Zukunft wächst auf dem Land

08.06.2018

Wiesbaden ist vom 27. bis 28. Juni Austragungsort des Deutschen Bauerntages 2018.  Das Motto lautet „Zukunft wächst auf dem Land“.   Hunderte Delegierte der deutschen Landesbauernverbände werden auf ihren Platz in der Gesellschaft aufmerksam machen. 
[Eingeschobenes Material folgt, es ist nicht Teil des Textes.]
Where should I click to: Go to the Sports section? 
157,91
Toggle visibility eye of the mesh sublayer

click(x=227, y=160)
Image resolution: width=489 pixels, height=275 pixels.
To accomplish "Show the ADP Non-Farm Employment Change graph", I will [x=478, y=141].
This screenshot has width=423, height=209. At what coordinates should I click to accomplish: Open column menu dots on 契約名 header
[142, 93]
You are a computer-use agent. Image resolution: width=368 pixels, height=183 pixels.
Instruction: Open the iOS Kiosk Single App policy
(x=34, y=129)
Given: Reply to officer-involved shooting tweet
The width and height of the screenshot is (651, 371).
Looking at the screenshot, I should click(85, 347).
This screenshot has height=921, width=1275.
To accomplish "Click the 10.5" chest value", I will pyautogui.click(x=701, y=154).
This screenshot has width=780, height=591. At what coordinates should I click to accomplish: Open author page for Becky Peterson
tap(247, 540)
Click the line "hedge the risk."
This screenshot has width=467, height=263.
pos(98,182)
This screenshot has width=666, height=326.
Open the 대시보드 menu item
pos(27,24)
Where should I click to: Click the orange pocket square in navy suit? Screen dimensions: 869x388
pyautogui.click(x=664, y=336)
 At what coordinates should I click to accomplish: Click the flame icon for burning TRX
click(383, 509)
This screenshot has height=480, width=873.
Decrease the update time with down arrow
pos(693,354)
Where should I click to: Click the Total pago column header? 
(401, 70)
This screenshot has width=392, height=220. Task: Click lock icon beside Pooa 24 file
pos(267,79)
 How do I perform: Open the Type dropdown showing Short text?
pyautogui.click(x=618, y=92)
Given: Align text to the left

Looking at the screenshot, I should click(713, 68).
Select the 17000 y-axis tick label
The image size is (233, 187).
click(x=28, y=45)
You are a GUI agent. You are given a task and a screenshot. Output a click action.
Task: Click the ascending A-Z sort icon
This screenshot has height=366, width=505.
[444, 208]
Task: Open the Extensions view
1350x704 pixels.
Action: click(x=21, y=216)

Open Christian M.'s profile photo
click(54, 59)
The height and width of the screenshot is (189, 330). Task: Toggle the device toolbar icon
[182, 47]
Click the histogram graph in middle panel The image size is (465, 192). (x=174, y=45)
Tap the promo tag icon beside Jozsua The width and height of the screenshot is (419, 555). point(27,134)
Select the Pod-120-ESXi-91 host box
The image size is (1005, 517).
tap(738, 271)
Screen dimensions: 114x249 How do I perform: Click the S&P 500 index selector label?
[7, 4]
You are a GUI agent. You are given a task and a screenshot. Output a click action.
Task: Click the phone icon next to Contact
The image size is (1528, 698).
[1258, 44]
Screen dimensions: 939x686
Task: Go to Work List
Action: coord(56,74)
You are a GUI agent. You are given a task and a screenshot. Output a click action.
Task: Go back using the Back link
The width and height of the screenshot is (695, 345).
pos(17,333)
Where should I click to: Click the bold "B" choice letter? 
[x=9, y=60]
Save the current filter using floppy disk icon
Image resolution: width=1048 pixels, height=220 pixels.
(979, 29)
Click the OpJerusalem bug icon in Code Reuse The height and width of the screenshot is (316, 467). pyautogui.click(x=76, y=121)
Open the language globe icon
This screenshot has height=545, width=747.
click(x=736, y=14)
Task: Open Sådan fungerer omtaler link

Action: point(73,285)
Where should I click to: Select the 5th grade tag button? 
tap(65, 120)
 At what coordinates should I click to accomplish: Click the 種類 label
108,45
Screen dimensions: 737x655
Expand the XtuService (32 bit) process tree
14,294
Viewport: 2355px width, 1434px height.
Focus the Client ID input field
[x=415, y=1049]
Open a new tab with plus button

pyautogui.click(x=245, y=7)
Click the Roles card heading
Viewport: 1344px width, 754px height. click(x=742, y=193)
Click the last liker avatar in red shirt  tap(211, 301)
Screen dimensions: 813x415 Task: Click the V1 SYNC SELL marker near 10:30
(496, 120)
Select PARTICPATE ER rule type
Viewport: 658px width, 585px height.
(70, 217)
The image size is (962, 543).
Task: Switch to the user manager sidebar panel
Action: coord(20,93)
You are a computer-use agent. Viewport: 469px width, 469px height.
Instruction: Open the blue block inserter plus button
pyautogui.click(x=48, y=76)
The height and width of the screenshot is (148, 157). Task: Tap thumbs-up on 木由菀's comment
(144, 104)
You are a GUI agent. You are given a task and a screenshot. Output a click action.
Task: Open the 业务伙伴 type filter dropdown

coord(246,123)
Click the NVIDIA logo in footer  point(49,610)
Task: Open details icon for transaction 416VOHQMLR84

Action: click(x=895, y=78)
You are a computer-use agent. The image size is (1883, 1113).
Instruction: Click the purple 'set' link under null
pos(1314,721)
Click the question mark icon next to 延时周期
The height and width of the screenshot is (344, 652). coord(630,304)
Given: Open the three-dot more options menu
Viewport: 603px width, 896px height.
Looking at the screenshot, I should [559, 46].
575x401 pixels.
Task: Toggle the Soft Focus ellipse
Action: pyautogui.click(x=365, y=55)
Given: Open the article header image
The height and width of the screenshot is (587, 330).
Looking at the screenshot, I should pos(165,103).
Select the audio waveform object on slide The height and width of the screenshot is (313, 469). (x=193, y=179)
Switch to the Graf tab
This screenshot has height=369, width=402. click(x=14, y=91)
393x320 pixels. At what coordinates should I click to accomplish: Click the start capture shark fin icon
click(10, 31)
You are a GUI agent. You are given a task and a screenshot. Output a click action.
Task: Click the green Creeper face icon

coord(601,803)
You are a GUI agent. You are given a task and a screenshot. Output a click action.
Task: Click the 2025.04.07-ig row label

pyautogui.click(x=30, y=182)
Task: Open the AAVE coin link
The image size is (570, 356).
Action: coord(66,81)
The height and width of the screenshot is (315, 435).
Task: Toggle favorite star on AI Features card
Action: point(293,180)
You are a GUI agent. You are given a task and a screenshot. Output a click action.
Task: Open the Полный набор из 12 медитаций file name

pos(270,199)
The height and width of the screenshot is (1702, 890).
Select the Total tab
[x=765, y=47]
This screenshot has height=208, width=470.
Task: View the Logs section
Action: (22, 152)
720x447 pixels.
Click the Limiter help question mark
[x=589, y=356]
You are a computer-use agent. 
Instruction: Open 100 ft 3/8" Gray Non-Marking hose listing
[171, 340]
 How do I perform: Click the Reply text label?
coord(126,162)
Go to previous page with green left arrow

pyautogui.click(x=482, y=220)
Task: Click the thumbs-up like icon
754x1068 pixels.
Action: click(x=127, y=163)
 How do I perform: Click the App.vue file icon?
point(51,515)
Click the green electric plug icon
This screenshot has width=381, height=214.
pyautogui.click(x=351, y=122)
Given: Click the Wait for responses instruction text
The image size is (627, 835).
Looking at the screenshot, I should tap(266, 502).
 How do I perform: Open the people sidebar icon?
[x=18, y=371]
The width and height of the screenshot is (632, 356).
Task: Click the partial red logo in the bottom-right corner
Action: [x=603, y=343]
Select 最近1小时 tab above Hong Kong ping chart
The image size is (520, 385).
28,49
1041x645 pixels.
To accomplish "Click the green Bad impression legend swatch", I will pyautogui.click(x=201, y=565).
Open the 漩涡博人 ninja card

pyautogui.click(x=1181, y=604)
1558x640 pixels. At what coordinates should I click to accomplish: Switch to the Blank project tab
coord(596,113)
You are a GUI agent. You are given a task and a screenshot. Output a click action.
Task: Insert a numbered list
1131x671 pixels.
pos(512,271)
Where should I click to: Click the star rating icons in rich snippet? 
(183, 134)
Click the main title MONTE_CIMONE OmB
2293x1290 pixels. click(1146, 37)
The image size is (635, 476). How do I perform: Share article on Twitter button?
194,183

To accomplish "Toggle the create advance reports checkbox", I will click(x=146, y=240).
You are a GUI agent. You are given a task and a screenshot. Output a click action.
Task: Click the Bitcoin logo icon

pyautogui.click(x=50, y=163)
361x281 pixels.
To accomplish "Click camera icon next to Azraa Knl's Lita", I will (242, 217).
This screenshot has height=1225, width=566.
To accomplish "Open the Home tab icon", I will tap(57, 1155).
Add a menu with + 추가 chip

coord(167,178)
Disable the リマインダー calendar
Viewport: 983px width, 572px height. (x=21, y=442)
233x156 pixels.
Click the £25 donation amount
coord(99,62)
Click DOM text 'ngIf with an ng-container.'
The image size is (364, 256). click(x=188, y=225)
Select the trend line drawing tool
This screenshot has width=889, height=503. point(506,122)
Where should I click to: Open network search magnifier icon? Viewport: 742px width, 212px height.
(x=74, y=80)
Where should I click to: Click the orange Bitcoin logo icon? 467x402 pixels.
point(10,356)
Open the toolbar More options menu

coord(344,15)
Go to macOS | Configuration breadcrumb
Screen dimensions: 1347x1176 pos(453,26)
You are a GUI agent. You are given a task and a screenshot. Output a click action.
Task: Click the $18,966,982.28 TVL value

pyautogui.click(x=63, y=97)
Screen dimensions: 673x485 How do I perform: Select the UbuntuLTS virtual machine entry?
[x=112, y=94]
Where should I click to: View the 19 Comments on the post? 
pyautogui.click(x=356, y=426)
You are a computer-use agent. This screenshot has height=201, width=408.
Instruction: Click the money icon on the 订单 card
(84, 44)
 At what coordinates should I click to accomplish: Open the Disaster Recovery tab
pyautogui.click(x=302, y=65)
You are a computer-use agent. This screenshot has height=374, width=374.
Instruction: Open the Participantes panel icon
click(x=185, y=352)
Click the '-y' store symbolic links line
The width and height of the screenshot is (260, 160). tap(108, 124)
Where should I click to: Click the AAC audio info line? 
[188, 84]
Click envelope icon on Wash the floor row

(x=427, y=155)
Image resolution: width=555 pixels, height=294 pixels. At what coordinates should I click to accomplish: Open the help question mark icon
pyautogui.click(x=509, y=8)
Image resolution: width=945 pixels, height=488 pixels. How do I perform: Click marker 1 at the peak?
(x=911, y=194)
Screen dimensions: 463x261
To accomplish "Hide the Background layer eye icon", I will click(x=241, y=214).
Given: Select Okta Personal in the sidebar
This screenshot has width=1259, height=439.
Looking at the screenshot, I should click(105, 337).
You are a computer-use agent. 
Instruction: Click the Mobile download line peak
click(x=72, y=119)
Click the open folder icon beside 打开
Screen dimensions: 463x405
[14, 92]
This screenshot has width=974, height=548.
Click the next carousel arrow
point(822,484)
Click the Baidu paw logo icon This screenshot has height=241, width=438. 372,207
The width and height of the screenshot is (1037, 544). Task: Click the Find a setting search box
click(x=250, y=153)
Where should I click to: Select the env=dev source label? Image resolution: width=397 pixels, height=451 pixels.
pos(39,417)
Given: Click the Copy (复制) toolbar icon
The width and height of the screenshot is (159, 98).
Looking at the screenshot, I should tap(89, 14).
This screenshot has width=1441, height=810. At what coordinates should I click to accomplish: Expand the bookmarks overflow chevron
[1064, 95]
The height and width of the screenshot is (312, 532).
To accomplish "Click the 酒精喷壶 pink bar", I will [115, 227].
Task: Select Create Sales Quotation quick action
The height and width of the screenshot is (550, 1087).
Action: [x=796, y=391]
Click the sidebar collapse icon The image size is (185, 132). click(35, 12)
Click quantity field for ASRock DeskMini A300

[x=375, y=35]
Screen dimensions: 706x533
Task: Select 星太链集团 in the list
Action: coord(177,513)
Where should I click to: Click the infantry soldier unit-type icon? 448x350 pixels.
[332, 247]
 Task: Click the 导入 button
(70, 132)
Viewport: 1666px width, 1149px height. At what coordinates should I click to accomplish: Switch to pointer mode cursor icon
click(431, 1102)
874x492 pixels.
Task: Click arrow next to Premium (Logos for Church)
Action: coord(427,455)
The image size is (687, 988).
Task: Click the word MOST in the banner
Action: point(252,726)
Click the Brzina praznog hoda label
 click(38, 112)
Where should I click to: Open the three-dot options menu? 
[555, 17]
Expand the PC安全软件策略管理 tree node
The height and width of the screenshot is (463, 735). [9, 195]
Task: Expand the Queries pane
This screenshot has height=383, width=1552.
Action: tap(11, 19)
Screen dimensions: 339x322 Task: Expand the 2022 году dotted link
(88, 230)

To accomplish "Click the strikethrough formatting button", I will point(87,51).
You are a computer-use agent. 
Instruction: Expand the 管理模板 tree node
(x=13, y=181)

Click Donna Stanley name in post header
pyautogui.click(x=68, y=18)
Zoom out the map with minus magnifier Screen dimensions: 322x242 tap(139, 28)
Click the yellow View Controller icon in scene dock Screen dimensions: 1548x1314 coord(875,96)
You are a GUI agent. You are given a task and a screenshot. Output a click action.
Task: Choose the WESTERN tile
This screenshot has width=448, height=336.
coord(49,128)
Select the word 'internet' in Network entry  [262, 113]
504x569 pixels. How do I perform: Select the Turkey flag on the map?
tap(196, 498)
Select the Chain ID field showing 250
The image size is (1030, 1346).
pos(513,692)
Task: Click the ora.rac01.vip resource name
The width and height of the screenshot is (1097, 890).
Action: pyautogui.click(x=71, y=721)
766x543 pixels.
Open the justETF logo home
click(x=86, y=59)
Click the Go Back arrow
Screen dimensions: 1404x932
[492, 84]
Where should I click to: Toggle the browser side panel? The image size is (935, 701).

Die Delegierten werden über wichtige Entscheidungen diskutieren und gemeinsam die Stimme für eine finanziell gut ausgestattete, wirkungsvollere und einfachere Gemeinsame Agrarpolitik (GAP) erheben. Mit Spannung erwartet die Delegation des BLHV den Auftritt der nicht mehr ganz so neuen Landwirtschaftsministerin Julia Klöckner. Wird sie die Grundsätze des BLHV-Positionspapiers „Erwartungen an die neue Bundesregierung“ weiter verteidigen? In Foren zu den hochaktuellen Themen „GAP“, Tierhaltung in der Öffentlichkeit und Risikomanagement werden die Landwirtinnen und Landwirte gemeinsam mit Politikern und anderen Fachleuten der Branche diskutieren. Außerdem steht noch die Wahl eines neuen DBV-Vizepräsidenten an.

 

Über Facebook und Twitter dabei

Über Facebook und Twitter können BLHV-Mitglieder alle wichtigen Ereignisse des Bauerntages live mitverfolgen. Michaela Schöttner und Padraig Elsner, Referenten des Fachbereichs „Bildung und Öffentlichkeitsarbeit“, werden mit Videos und Bildern über die Veranstaltung berichten. Zum ersten Mal wird Landwirtschaftsministerin Klöckner auf einem Deutschen Bauerntag sprechen. Auch für die meisten BLHV-Delegierten wird es das erste Zusammentreffen mit der gebürtigen Rheinland-Pfälzerin sein. Es wird erwartet, dass Klöckner in ihrer Rede auch ein besonderes Verständnis für die kleinen und mittelgroßen Strukturen in Süddeutschland an den Tag legen wird. Zuletzt ergriff Klöckner die Initiative, um die Gemeinschaftsaufgabe zur „Verbesserung der Agrarstruktur und des Küstenschutzes“ (GAK) zu erweitern. Sie wirbt für eine Anpassung der GAK an die veränderten Strukturen im ländlichen Raum. Aus Sicht des BLHV sollte dann auch die Verbandsforderung nach einer  Förderung von Frostschutzberegnungsanlagen durch die GAK umgesetzt werden. Prinzipiell erwartet der BLHV, dass sich Klöckner konkret zum Risikomanagement in der Landwirtschaft äußern wird.

 

"Wiesbadener Erklärung"

Noch vor der Rede Klöckners wird die  „Wiesbadener Erklärung“ mit Forderungen zur Gemeinsamen Agrarpolitik nach 2020 von den Delegierten diskutiert und beschlossen werden. Zu erwarten sind  eine deutliche Absage an die geplante Kappung der Basisprämie sowie die Forderung nach einer einfacheren und trotzdem wirkungsvollen EU-Agrarpolitik. Spannung verspricht  das Thema  „Förderung der ersten Hektare“. Hier  fordert der BLHV eine Ausweitung des Zuschlags auf die ersten 100 Hektar und somit deutlich mehr als die 60 Hektar, die der Deutsche Bauernverband bisher forderte. Der südbadische Bauernverband wird sich daher umso mehr bemühen müssen, um im Plenum einen gemeinschaftlichen Kompromiss zu erreichen.